The adoption of this measure involved very little – almost no – public discussion, except for a few civil society organisations that warned the government about the risks involved in these kinds of surveillance methods, and their implications for people’s right to privacy.
Two strong arguments emerged:
There is a risk involved in this information being in the hands of a government in a democratic regime. In Argentina this argument is made within the context of the dictatorial governments the country experienced following military coups, the last of them extending from 1976 until 1983.
The low level of public awareness regarding the possible violation of human rights related to the implementation of the system revealed the absence of social debate around the violation of human rights related to information and communications technologies (ICTs).
Policy and political background
Argentina is recognised worldwide for being one of the first countries to adopt biometric technologies as a form of recognition of individuals’ legal identity. In the late 1800s, an Argentine police officer named Juan Vucetich established the first system of fingerprint identification3 and started the use of fingerprint evidence in police investigations. 4
In Argentina, the national identification document (DNI is its acronym in Spanish) is the only personal identification document individuals are obliged to have. Its format and use have been regulated since 1968 by Law No. 17671 5 for the Identification, Registration and Classification of National Human Potential, which also created the National Registry of Persons. It is issued to all people born in the country, and to foreigners who apply for a residence permit, once the National Directorate of Immigration considers that the applicant meets the necessary requirements to that end. Since November 2009, and as part of the digitalisation of national documents, a new national identification document was issued as a plastic card.
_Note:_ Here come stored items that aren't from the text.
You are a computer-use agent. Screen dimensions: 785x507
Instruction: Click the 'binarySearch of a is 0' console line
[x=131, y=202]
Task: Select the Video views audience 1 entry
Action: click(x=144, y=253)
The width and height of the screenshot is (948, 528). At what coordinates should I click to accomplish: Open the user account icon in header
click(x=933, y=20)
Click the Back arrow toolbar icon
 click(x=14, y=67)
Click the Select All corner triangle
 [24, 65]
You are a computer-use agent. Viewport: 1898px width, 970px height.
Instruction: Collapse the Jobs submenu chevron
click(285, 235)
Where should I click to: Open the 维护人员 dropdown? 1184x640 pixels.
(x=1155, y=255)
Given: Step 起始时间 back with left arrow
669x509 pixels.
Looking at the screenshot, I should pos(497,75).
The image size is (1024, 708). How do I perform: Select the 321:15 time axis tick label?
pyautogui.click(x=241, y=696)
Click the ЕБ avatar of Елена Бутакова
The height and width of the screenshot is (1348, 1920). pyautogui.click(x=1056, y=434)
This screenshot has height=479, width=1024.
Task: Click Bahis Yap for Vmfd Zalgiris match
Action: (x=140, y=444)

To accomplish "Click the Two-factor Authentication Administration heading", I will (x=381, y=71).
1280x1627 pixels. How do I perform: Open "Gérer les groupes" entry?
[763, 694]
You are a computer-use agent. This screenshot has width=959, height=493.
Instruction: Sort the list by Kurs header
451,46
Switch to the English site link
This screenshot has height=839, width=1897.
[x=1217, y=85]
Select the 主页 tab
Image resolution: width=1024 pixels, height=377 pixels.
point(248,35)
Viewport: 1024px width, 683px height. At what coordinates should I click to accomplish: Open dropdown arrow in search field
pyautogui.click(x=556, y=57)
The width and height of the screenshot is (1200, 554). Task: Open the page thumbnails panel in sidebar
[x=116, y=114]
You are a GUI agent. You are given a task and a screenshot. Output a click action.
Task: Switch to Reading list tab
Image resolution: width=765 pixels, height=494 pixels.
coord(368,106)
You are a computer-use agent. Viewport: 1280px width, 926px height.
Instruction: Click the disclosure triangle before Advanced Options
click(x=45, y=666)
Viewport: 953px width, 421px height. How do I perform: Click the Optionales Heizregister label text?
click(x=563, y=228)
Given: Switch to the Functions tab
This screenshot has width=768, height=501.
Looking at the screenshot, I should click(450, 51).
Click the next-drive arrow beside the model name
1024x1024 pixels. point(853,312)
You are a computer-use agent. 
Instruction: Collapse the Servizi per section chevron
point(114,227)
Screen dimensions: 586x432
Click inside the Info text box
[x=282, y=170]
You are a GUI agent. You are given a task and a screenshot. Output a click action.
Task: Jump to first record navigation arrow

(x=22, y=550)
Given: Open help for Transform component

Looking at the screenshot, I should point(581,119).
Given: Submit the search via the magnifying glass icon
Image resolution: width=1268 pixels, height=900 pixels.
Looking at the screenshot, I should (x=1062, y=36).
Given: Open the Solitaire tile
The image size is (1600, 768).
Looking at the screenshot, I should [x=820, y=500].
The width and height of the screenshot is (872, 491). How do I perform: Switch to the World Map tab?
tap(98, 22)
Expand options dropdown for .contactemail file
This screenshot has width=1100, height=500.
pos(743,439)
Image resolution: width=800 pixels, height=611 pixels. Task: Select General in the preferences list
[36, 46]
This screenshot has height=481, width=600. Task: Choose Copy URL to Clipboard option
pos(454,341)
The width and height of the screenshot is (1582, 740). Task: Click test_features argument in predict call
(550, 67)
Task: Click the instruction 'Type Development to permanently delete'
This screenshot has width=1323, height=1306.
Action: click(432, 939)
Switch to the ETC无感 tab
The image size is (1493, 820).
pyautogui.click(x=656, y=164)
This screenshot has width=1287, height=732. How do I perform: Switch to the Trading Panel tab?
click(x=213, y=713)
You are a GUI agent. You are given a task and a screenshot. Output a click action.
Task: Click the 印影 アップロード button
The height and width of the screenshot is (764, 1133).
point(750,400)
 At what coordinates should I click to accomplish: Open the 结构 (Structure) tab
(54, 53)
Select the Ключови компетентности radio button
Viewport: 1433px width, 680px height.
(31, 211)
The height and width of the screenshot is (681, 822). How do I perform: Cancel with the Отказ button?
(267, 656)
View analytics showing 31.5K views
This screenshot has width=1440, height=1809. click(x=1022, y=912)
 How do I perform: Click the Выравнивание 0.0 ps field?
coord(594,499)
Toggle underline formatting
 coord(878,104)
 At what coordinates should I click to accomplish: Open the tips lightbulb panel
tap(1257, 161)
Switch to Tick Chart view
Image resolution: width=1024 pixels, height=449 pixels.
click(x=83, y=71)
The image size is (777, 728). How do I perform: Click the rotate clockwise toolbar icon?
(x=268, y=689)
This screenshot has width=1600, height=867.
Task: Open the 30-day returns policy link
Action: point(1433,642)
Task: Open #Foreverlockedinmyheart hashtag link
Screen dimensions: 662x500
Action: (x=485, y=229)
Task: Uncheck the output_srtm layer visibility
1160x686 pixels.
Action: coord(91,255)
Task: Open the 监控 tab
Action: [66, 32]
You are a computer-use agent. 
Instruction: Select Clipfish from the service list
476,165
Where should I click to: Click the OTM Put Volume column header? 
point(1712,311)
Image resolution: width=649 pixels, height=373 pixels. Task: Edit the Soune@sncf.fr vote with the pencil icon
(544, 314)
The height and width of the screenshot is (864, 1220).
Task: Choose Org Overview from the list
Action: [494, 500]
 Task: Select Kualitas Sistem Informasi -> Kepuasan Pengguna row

In Argentina, data protection has both constitutional and legislative protection. The constitution states in Article 43 that any person can file an action of habeas data “to obtain information on the data about himself, and its purpose, registered in public records or databases, or in private records or databases intended to supply information; and in case of false data or discrimination, this action may be filed to request the suppression, rectification, confidentiality or updating of said data. The secret nature of the sources of journalistic information shall not be impaired.” 6
At the same time, Law 25.326 7 on the Protection of Personal Data (2000) deals with the administration of public and private databases that include personal information. The legislation prevents any entity from handing over personal data unless it is justified by legitimate public interest. The law created the National Directorate for Personal Data Protection. Legal experts consider this law an advanced one, because its regulation was prior even to some technologies being used in practice. The Argentine version of habeas data is considered one of the most complete to date.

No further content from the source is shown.